# Sensorik zur Füllstandsmessung gesucht



## iceman (14 Januar 2008)

Hallo,

ich bin auf der Suche nach einem zuverlässigen Füllstandssensor.

Hier kurz der Einsatzfall: In einem runden, zylindrischen Tank wird ein -von der Optik Tapetenkleister ähnliches Medium - permanent gerührt.

Bisher hatten wir Drucktransmitter verschiedener Hersteller im Einsatz. Das Medium ist aggressiv (Salzgehalt bis 10%) und unterliegt starken Temperaturschwankungen (+20°C bis -6°C).
Dadurch sind uns bisher alle eingesetzten Drucktransmitter nach relativ kurzer Zeit (3-10 Monate) ausgefallen.

Deshalb suche ich nun Sensorik, die von oben (berührungsfrei) die Füllstandshöhe erfasst. Die erste Idee war ein Ultraschallsensor, allerdings habe ich bisher keinen gefunden, der zwischen Behälterwand und Rührwerk ohne Beeinflussung durchschielen kann.

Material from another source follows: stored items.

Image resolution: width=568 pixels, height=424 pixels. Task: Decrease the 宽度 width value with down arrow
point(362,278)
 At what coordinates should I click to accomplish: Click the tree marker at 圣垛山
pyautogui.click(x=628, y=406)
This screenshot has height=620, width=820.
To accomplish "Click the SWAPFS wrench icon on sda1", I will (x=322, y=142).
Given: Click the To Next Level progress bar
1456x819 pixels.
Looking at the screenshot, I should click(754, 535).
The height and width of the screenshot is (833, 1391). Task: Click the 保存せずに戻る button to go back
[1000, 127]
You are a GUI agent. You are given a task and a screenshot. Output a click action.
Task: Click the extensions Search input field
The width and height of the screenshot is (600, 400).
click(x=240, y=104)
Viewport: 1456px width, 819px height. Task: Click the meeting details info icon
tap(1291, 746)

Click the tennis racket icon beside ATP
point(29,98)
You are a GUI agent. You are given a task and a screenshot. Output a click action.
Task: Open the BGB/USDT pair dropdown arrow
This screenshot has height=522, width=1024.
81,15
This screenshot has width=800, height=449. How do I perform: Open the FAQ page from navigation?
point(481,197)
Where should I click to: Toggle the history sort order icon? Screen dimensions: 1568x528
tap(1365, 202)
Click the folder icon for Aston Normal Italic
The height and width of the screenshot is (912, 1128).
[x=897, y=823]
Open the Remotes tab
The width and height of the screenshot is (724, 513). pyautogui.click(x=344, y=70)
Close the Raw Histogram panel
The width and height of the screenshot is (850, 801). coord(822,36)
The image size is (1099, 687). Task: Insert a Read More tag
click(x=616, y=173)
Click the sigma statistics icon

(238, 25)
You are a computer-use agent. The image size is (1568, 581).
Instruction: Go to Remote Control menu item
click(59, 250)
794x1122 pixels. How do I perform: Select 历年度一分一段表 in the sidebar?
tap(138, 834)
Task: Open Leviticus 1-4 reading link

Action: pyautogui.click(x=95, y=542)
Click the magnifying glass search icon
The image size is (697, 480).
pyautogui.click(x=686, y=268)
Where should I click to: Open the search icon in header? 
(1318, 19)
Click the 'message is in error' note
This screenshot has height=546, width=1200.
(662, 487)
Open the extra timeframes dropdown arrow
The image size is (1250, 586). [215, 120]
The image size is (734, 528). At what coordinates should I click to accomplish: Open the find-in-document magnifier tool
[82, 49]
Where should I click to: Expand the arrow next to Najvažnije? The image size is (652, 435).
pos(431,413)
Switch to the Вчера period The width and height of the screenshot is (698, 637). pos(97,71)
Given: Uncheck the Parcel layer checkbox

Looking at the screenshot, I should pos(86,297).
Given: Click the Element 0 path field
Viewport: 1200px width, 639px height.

Der Behälter ist 2500mm hoch und hat einen Durchmesser von ca. 2000mm.
Das Rührwerk hat einen Durchmesser von 700mm und ist zentral montiert.
Es verbleiben also ringsherum ca. 700mm zur freien Sicht.

Bin für jede Anregung dankbar

Gruß
iceman


----------



## Sockenralf (14 Januar 2008)

Hallo,

wir haben ähnliche Anwendungsfälle und mit Radar-Sonden von E+H gute Erfahrungen gemacht



MfG


----------



## vierlagig (14 Januar 2008)

VEGAPULS 61 geht vielleicht auch ...


----------



## mariob (14 Januar 2008)

Hallo,
ist zwar nichtlinear je nach Aufbau, aber den Transmitter dicht mit einem Rohr versehen, dasselbe taucht in das zu messende Medium. Das Luftpolster trennt Medium von der Meßzelle. Seit Jahren für eine Exkrementfüllstandsmessung im Einsatz, wenn auch nicht so aggressiv (Nix menschliches). Bei entsprechender Ausbildung des Rohres wird das ganze sogar annähernd linear, das Rohr korrosionsfest.

Mario


----------



## himbeergeist (14 Januar 2008)

Hallo,

ich verwende dafür gerne Sensoren von IPF. Schau mal, dort gibt es Lasersensoren mit Analogausgang in 8mm und 12mm.

Schönen Abend
Frank


----------



## marlob (14 Januar 2008)

Ich würde auch zu Vega raten. Die ganze Vegapuls Serie von 61 bis 66 sind extrem robust gegen Temperatur Druck, agressive Flüssigkeiten usw.
Hier ein Link zu mehr infos Vegapuls, evtl. mal das pdf dazu durchlesen.


----------



## vierlagig (14 Januar 2008)

marlob schrieb:


> Ich würde auch zu Vega raten. Die ganze Vegapuls Serie von 61 bis 66 sind extrem robust gegen Temperatur Druck, agressive Flüssigkeiten usw.
> Hier ein Link zu mehr infos Vegapuls, evtl. mal das pdf dazu durchlesen.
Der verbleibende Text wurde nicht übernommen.